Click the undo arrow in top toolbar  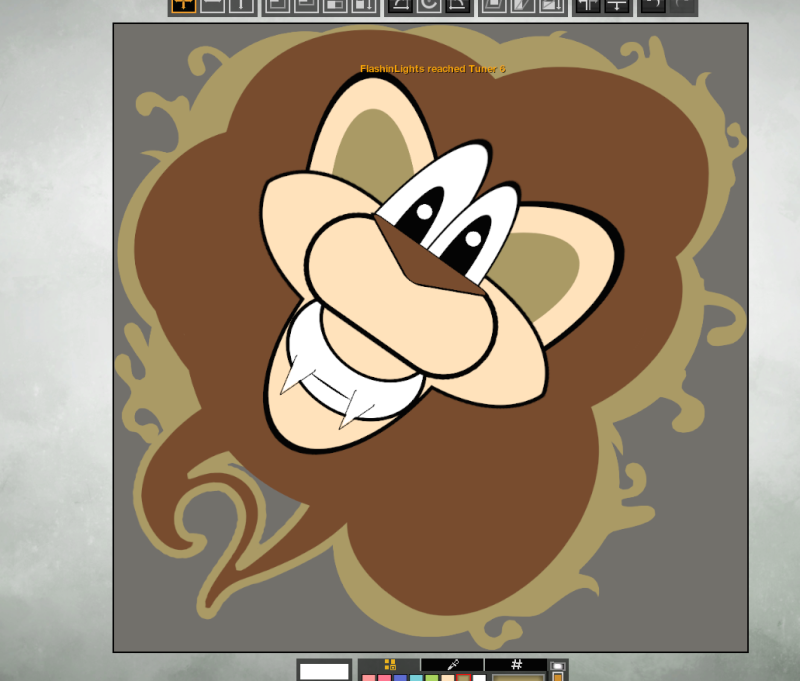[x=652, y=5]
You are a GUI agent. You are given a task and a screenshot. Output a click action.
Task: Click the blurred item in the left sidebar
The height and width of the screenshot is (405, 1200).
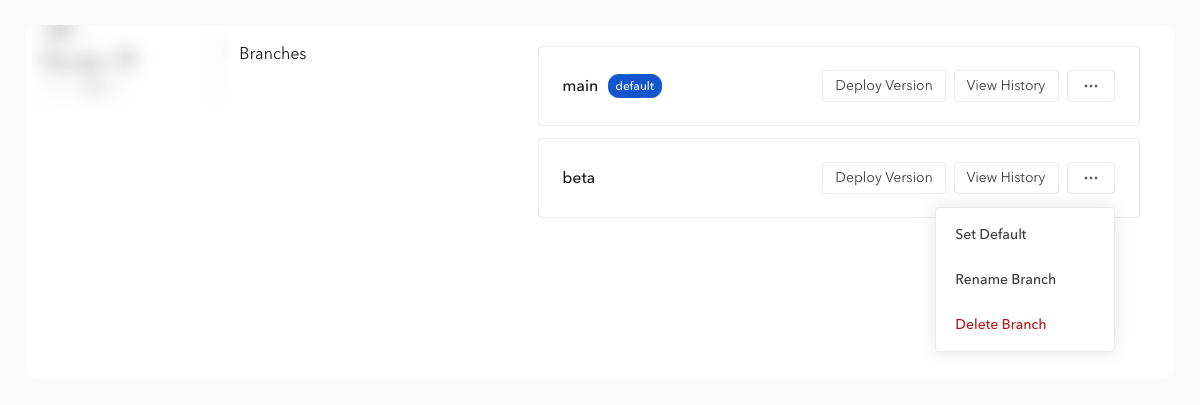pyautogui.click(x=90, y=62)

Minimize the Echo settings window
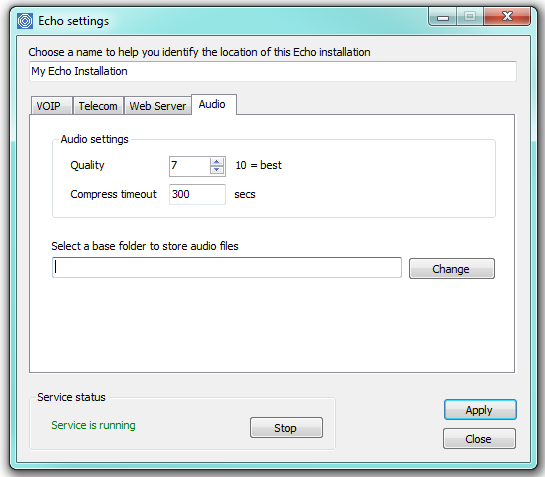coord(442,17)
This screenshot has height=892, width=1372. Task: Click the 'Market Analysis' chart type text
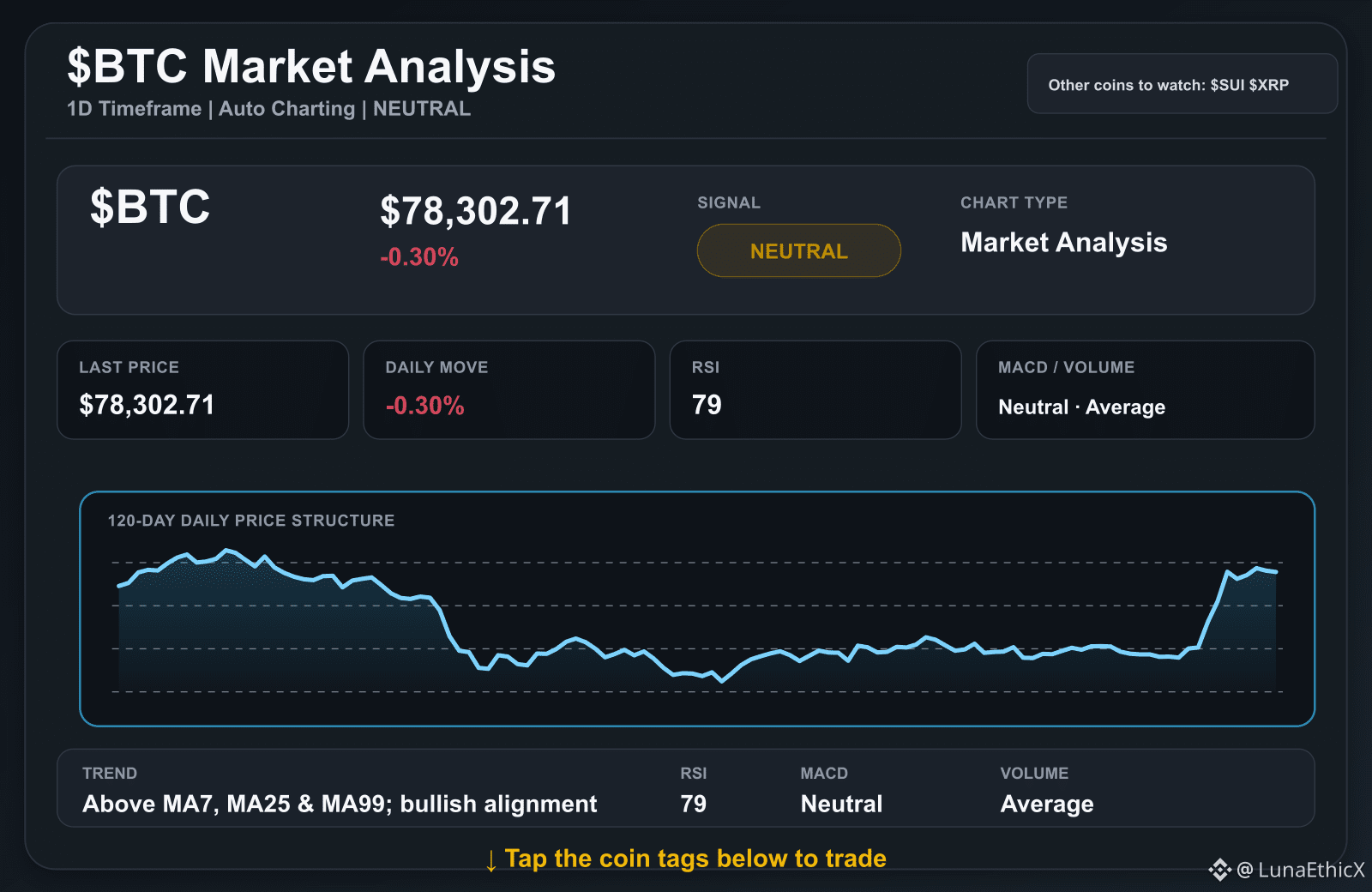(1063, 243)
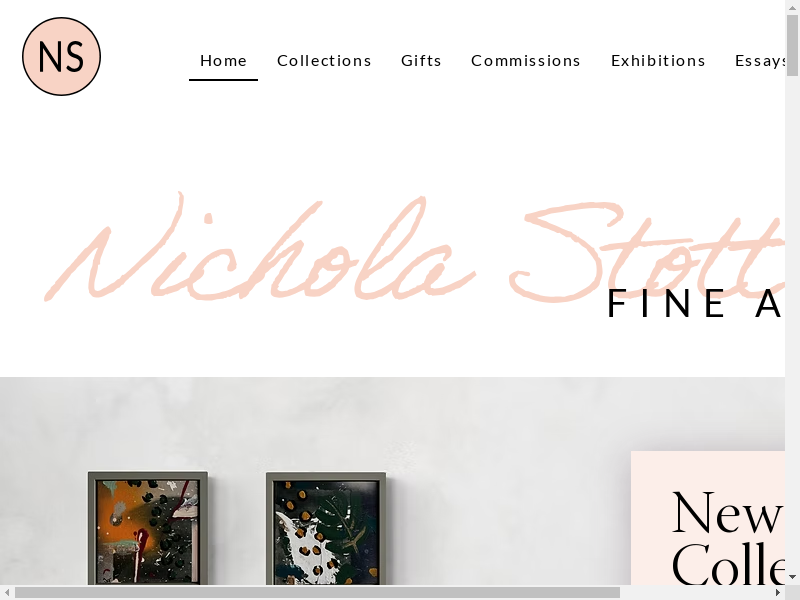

════════════════

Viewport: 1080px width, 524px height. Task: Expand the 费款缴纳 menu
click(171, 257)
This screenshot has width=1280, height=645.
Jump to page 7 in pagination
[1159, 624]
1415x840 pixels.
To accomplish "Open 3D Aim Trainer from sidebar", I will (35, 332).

════════════════

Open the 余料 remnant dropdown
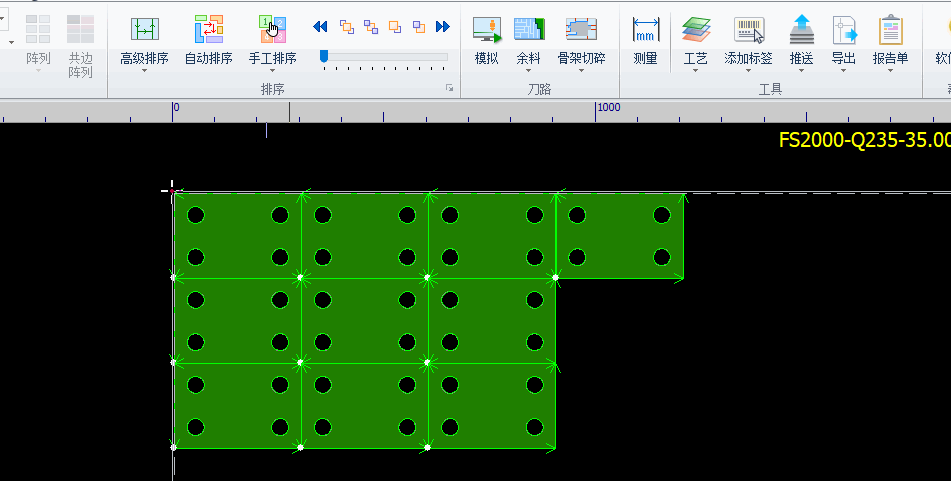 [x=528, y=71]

════════════════

In the records above, count the lines that contain the word "sidebar" and state only that count.

2